- Boundary of Pik Wui in Sham Shui Po District
- District: Sham Shui Po
- Legislative Council constituency: Kowloon West
- Population: 13,376 (2019)
- Electorate: 3,495 (2019)

Current constituency
- Created: 2019
- Number of members: One
- Member: Vacant
- Created from: Fu Cheong, Fortune, Lai Chi Kok South

= Pik Wui (constituency) =

Pik Wui () is one of the 25 constituencies in the Sham Shui Po District.
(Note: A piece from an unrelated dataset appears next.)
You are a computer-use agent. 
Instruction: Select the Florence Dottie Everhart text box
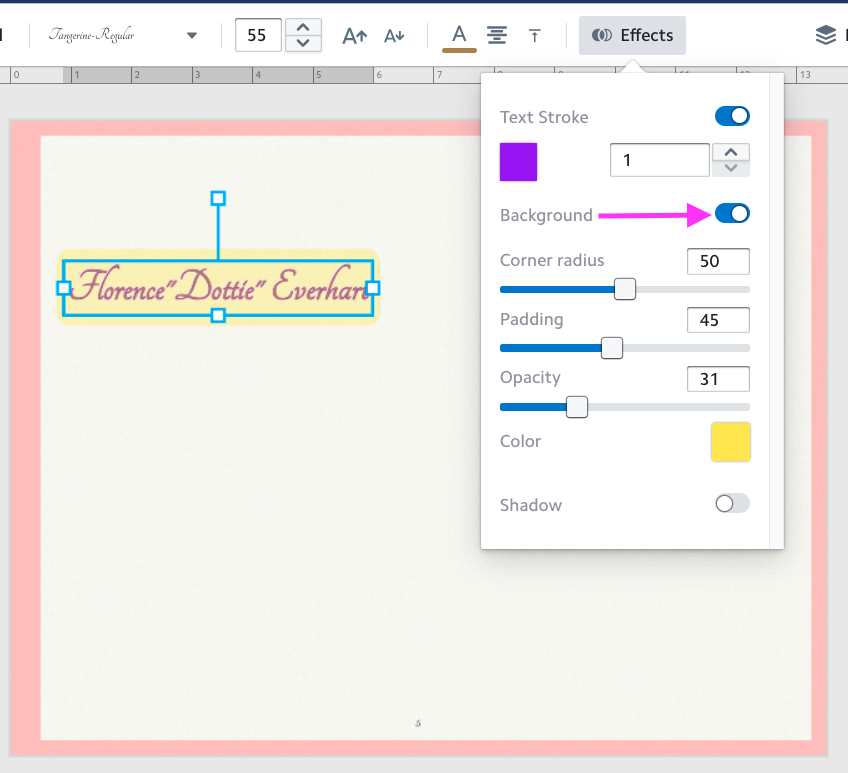pos(218,287)
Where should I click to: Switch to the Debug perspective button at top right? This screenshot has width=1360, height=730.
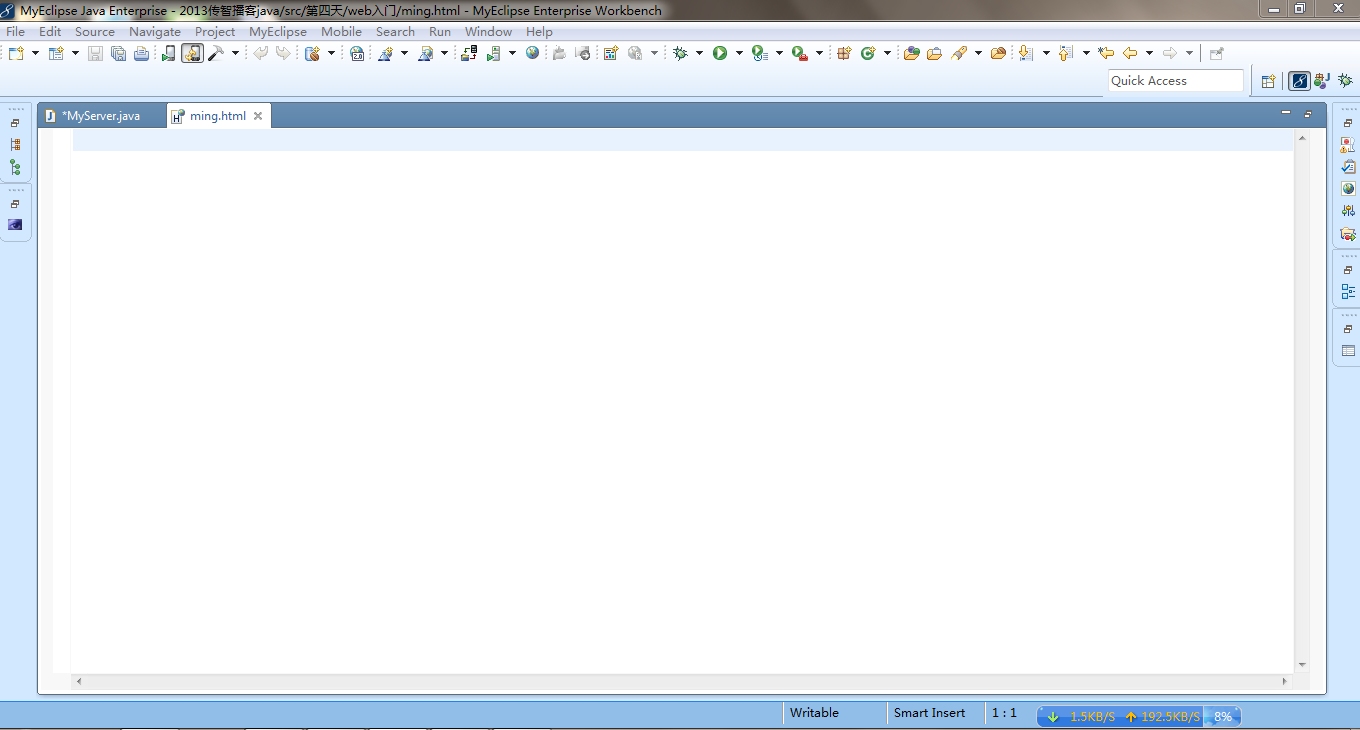tap(1346, 81)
Created for the 2019 District Council elections, the constituency returns one district councillor to the Sham Shui Po District Council, with an election every four years.

Pik Wui loosely covers the residential flats such as Aqua Marine surrounding the Nam Cheong MTR station. It has projected population of 13,376.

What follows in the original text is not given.